As for D'Arcy, they identified grief as "a huge motor of this season"; remember that Rhaenyra lost her son to her enemies at the end of season 1, and she'll be looking for payback. There will be lots of losses on both sides of the war.
D'Arcy was able to tap their own personal experience of grief to explore Rhaenyra's. “I did try to seek the good in being invited to reflect on what grief does to the body, to relationships, to one’s desire, to one’s psyche…,” they said. “Part of the magic the [writing team] has constructed this season just how enmeshed the personal emotion is with the political designs. That for me is when the show really ticked.”

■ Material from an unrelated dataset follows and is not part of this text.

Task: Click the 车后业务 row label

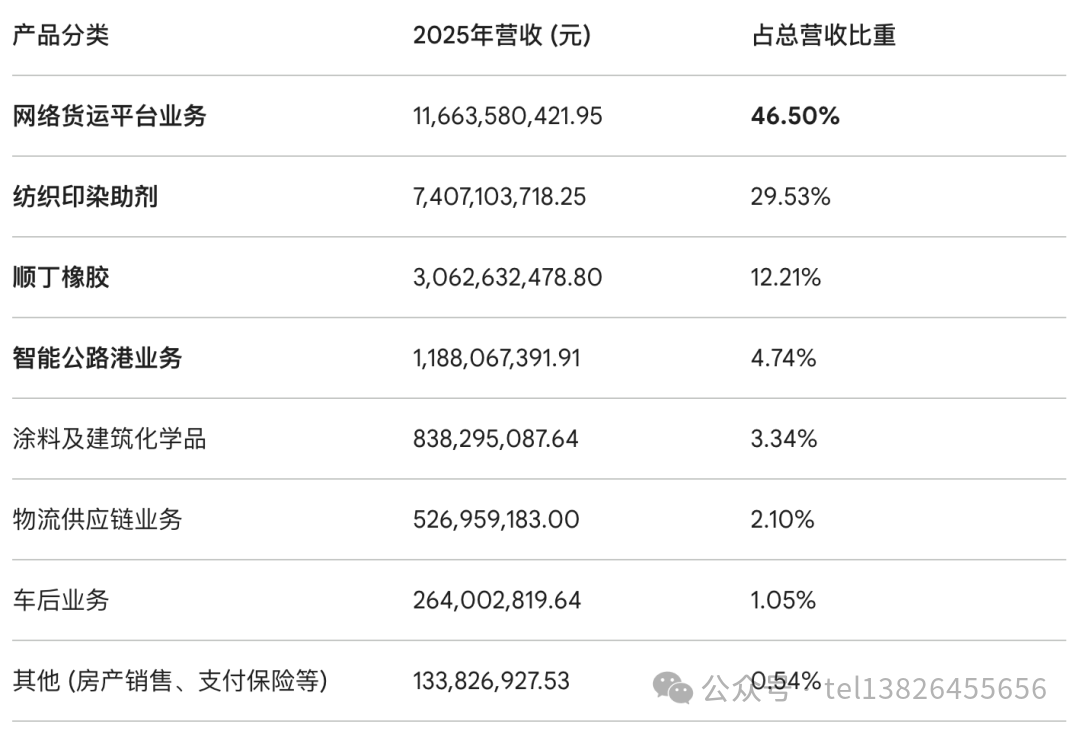Action: tap(61, 599)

D'Arcy will miss the opportunity to play lots of scenes opposite Smith and Olivia Cooke (Alicent Hightower), but it sounds like working with the rest of the large cast makes up for it. “There’s so many beautiful actors on the show, it’s an ever-mutating thing. Certainly, I think it’ll make the active viewership kind of more exciting because there are so many parts to the series that I’ve not had the chance to watch yet. So I get to watch as sort of a pure fan, these other narrative strands," D'Arcy said. "[S]hows have to move on, I think that’s what keeps it exciting, and there are different gravitational pulls this season for [Rhaenyra].”
Even Cooke will get to go to some new places in season 2, after spending pretty much the entirety of season 1 inside the Red Keep. “I left the castle. That was huge for me. I went to Spain. I went to Wales and I went to Surrey. I’m excited for people to see me out of the castle," Cooke said.

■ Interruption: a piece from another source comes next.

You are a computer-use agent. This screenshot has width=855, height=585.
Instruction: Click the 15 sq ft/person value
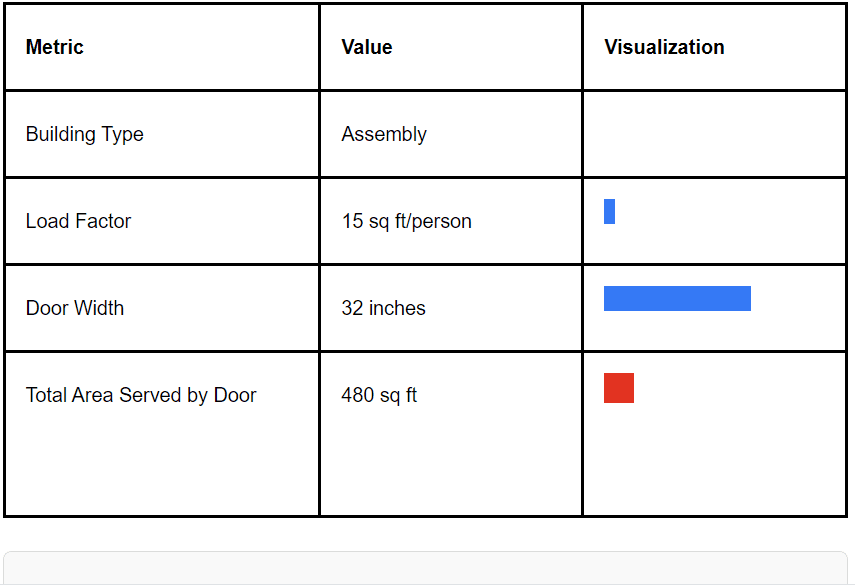coord(406,221)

As for people she won't work with anymore, Cooke will miss Paddy Considine, Alicent's husband and the lord of the Seven Kingdoms who died at the end of season 1. “It was strange, man,” Cooke said. “Paddy is such a big presence and such a formidable actor, and he really brought this gravitas to the Red Keep, and we sort of missed his walking onto set, doing his Alan Partridge impression and using his cane as a baton, twirling it around. He was greatly, greatly missed.”

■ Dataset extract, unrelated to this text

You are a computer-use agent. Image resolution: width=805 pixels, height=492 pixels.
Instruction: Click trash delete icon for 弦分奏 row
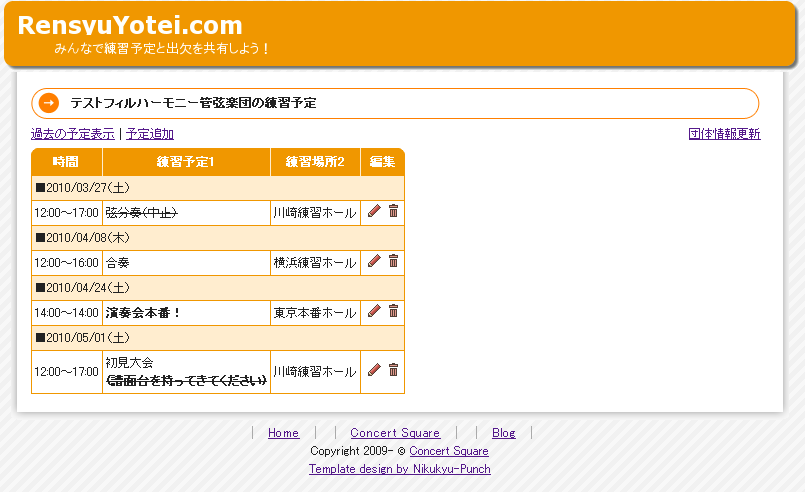tap(393, 211)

We'll also spend more time with Rhaenys Targaryen (Eve Best) and her husband Corlys Velaryon (Steve Toussaint) in season 2, although apparently their bond is "starting to fracture" on account of "a deep deep deep wound" from their pasts.
Best also hinted that she'll be doing a lot more dragon-riding in season 2. "I was proud of myself, I survived it." It doesn't sound like she enjoyed riding dragons nearly as much as Bethany Antonia, who plays Rhaenys' granddaughter Baela:
"You get to get on a really unglamorous bucking bronco and do some crazy dragon-riding," Baela explained. "It's just mad. And they have these wind machines and all the different sets that make it sunny or windy. It's just epic, it's like making a music video."
Baela is one of several younger characters from the first season who will take on a bigger role in the second. That also includes Baela's fiancée Jacaerys Velaryon, played by Harry Collett. He talked a funeral scene where the cast couldn't stop laughing because the wind kept billowing their costumes back and forth:
And then there's Ewan Mitchell, who plays the intense Aemond Targaryen, who killed Rhaenyra's son Luke (Elliot Grihault) at the end of season 1. Apparently we're going to see "shadow side to him that I think fans will enjoy" in season 2. As if he could get any shadier.
Catch up with these and many other characters when House of the Dragon season 2 premieres on HBO and Max on Sunday, June 16!